What is required
Starting at the line that contains "The height and", write out every line through the end of the records exactly as it stands, and leave out all pictures.

+++ The data

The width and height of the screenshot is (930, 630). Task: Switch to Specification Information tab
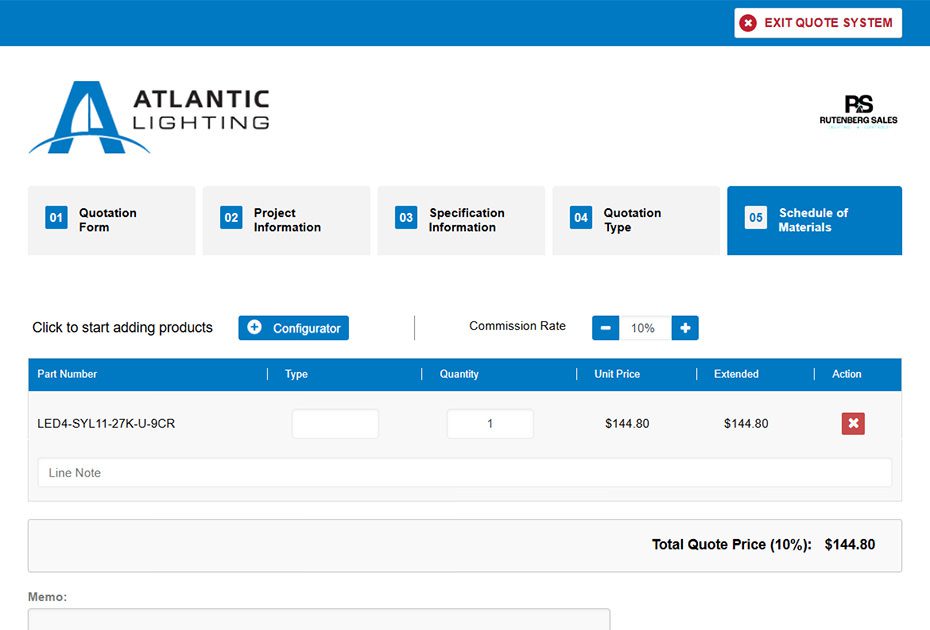461,220
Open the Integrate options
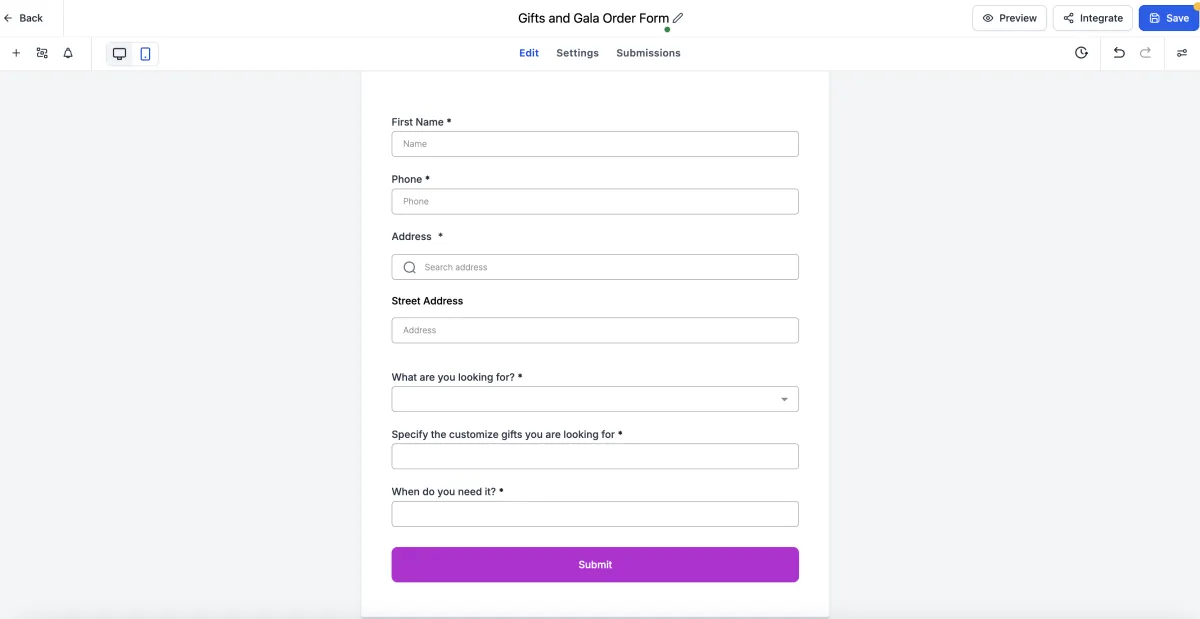Viewport: 1200px width, 619px height. click(1093, 18)
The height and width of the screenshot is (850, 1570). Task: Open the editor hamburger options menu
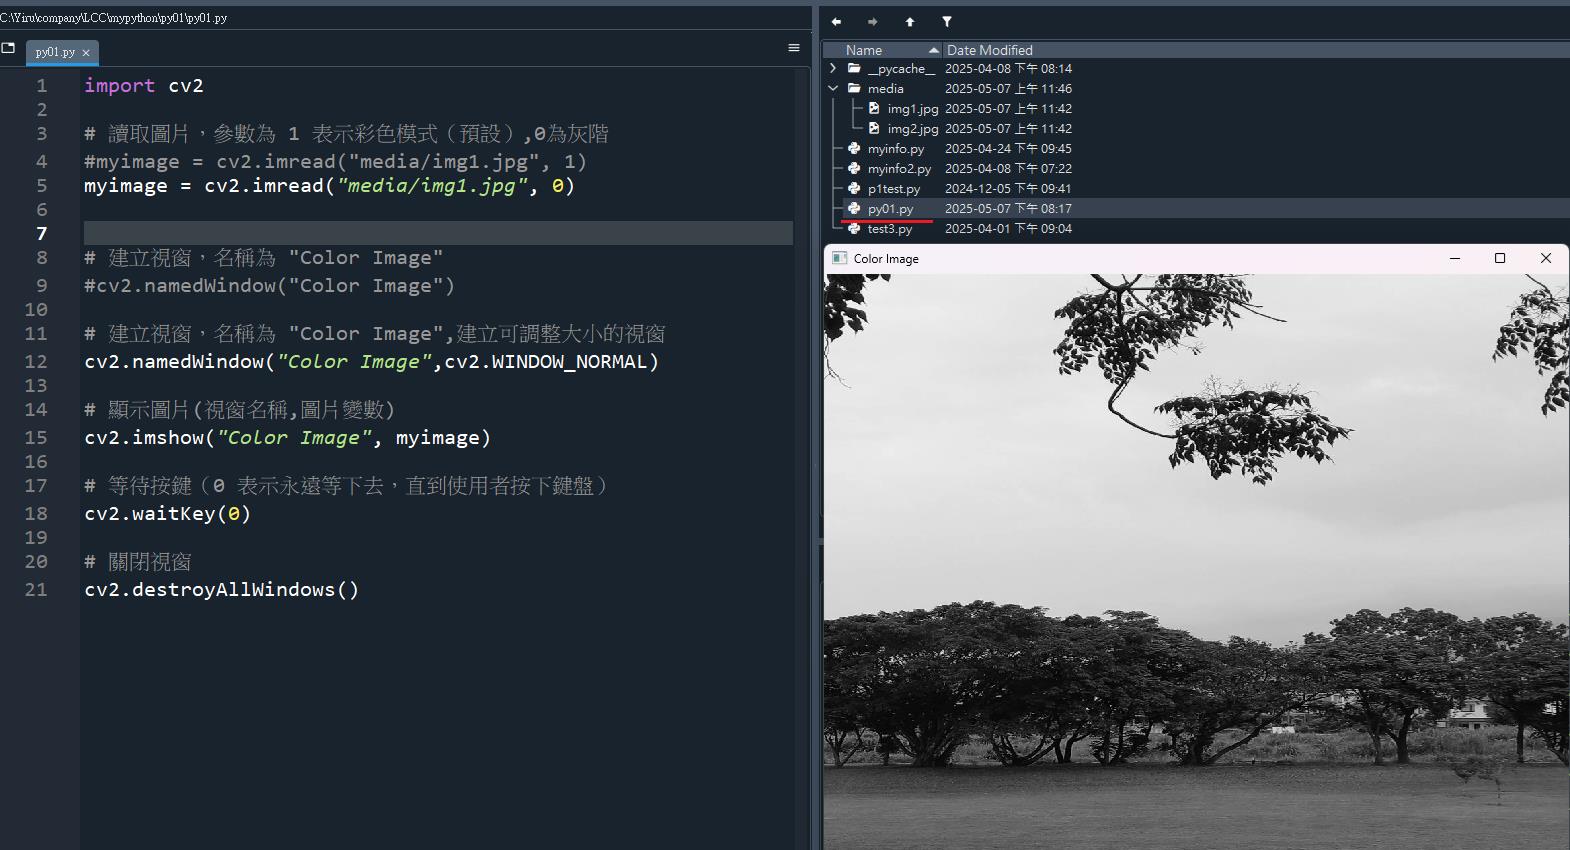pos(794,48)
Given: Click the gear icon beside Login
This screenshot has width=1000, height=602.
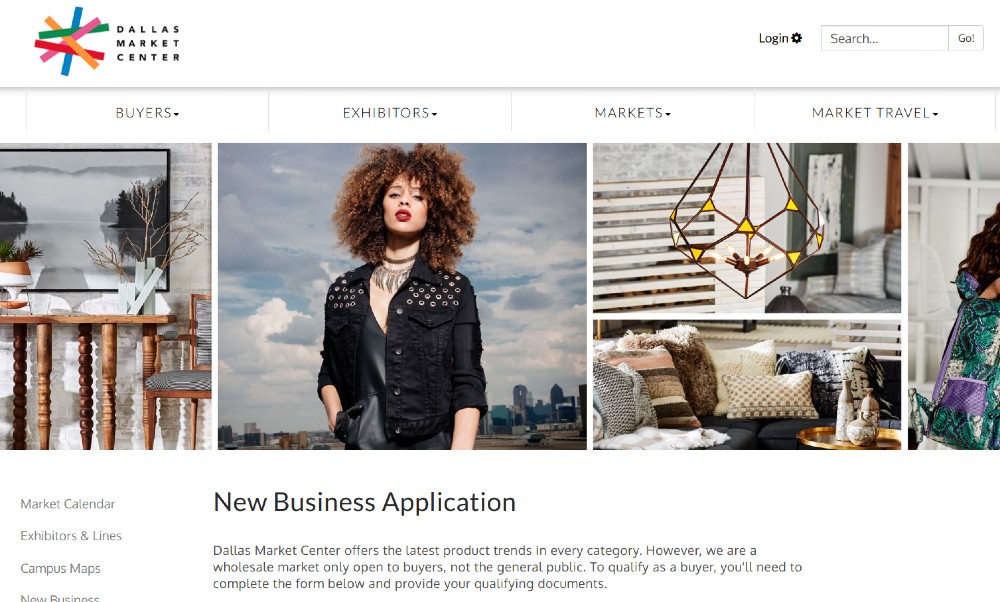Looking at the screenshot, I should 797,38.
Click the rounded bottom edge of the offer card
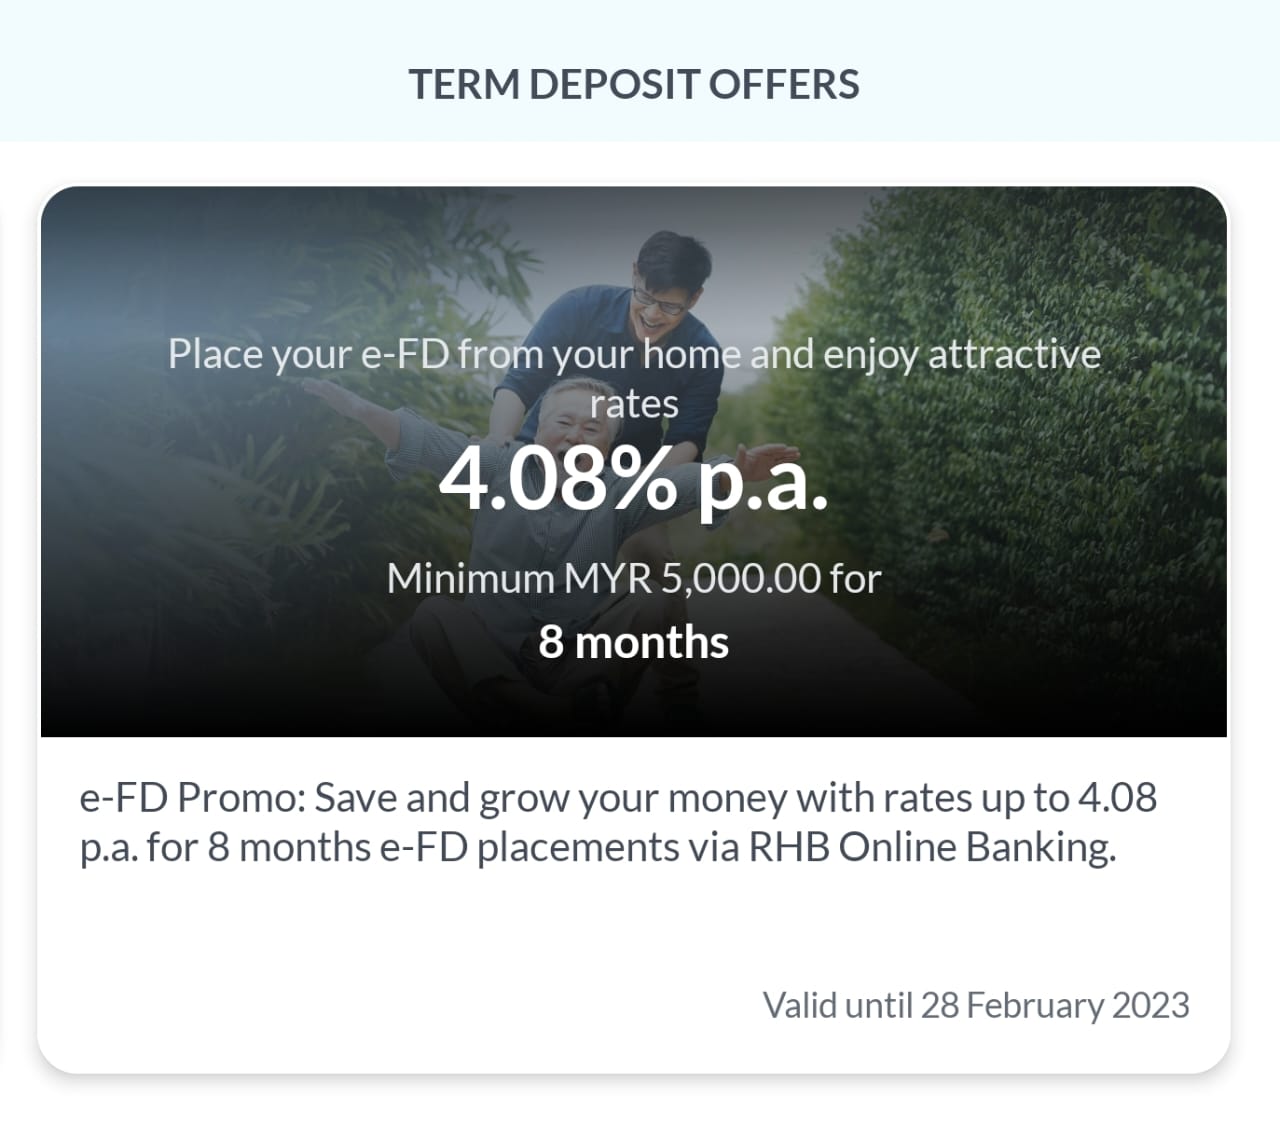The image size is (1280, 1124). tap(634, 1068)
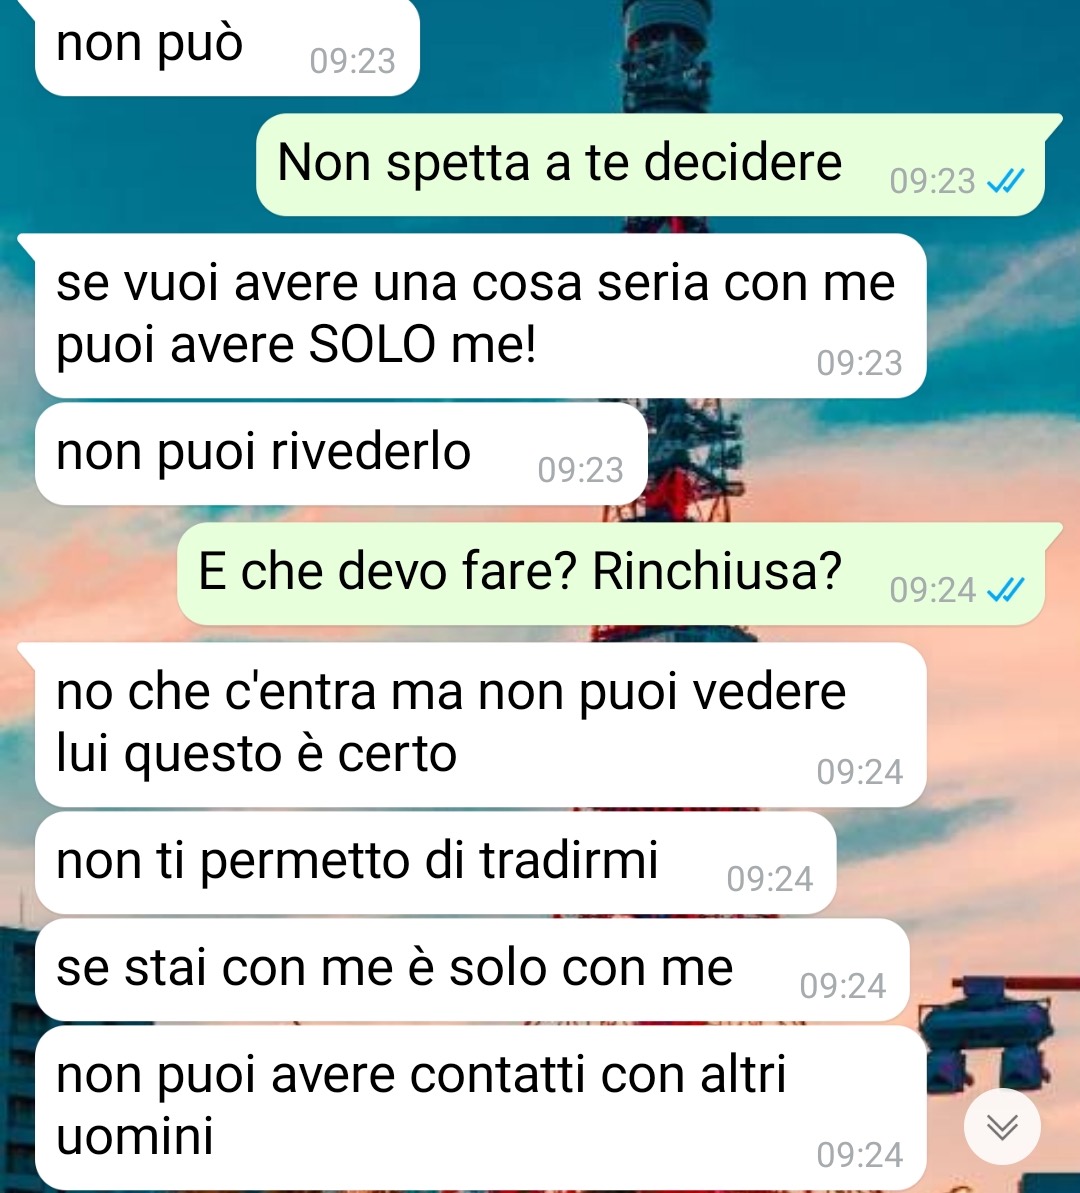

++++++

Solved exercise
The height and width of the screenshot is (850, 1570). Task: Open the editor hamburger options menu
pos(794,48)
Given: Click the gear icon beside Login
This screenshot has width=1000, height=602.
Looking at the screenshot, I should 797,38.
Click the rounded bottom edge of the offer card
The image size is (1280, 1124). tap(634, 1068)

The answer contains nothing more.